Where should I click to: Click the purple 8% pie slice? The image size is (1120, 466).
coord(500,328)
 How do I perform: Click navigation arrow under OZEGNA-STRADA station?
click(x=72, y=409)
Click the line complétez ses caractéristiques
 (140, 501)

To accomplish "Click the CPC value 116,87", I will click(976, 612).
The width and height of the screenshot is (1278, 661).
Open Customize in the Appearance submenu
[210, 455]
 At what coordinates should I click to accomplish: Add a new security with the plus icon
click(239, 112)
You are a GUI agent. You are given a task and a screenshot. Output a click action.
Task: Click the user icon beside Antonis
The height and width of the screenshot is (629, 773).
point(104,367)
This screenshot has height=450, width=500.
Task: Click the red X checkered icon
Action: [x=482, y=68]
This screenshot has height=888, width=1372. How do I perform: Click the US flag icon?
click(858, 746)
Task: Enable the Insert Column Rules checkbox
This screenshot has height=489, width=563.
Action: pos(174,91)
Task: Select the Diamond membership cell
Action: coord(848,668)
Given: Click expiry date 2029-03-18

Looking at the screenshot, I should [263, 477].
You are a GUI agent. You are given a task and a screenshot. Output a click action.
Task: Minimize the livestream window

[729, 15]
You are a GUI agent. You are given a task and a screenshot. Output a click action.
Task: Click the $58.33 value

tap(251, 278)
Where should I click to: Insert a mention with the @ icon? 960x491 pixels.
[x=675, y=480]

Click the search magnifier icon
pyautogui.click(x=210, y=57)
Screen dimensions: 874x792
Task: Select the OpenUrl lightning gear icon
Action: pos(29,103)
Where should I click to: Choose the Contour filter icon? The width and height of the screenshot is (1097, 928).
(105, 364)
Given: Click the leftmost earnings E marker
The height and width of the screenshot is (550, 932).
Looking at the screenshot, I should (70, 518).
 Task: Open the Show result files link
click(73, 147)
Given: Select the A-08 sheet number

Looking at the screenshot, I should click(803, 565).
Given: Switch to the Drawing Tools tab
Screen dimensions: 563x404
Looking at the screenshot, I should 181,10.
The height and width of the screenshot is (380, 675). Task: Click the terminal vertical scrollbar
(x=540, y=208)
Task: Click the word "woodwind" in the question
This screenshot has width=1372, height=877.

____

Work required. All records shown above are to be repeated exactly.

Exercise solution.
Where should I click to: Click the purple 8% pie slice? The image size is (1120, 466).
coord(500,328)
 How do I perform: Click navigation arrow under OZEGNA-STRADA station?
click(x=72, y=409)
Click the line complétez ses caractéristiques
 (140, 501)

To accomplish "Click the CPC value 116,87", I will click(976, 612).
The width and height of the screenshot is (1278, 661).
Open Customize in the Appearance submenu
[210, 455]
 At what coordinates should I click to accomplish: Add a new security with the plus icon
click(239, 112)
You are a GUI agent. You are given a task and a screenshot. Output a click action.
Task: Click the user icon beside Antonis
The height and width of the screenshot is (629, 773).
point(104,367)
This screenshot has height=450, width=500.
Task: Click the red X checkered icon
Action: [x=482, y=68]
This screenshot has height=888, width=1372. How do I perform: Click the US flag icon?
click(858, 746)
Task: Enable the Insert Column Rules checkbox
This screenshot has height=489, width=563.
Action: pos(174,91)
Task: Select the Diamond membership cell
Action: coord(848,668)
Given: Click expiry date 2029-03-18

Looking at the screenshot, I should [263, 477].
You are a GUI agent. You are given a task and a screenshot. Output a click action.
Task: Minimize the livestream window

[729, 15]
You are a GUI agent. You are given a task and a screenshot. Output a click action.
Task: Click the $58.33 value

tap(251, 278)
Where should I click to: Insert a mention with the @ icon? 960x491 pixels.
[x=675, y=480]

Click the search magnifier icon
pyautogui.click(x=210, y=57)
Screen dimensions: 874x792
Task: Select the OpenUrl lightning gear icon
Action: pos(29,103)
Where should I click to: Choose the Contour filter icon? The width and height of the screenshot is (1097, 928).
(105, 364)
Given: Click the leftmost earnings E marker
The height and width of the screenshot is (550, 932).
Looking at the screenshot, I should (70, 518).
 Task: Open the Show result files link
click(73, 147)
Given: Select the A-08 sheet number

Looking at the screenshot, I should click(803, 565).
Given: Switch to the Drawing Tools tab
Screen dimensions: 563x404
Looking at the screenshot, I should 181,10.
The height and width of the screenshot is (380, 675). Task: Click the terminal vertical scrollbar
(x=540, y=208)
Task: Click the word "woodwind" in the question
This screenshot has width=1372, height=877.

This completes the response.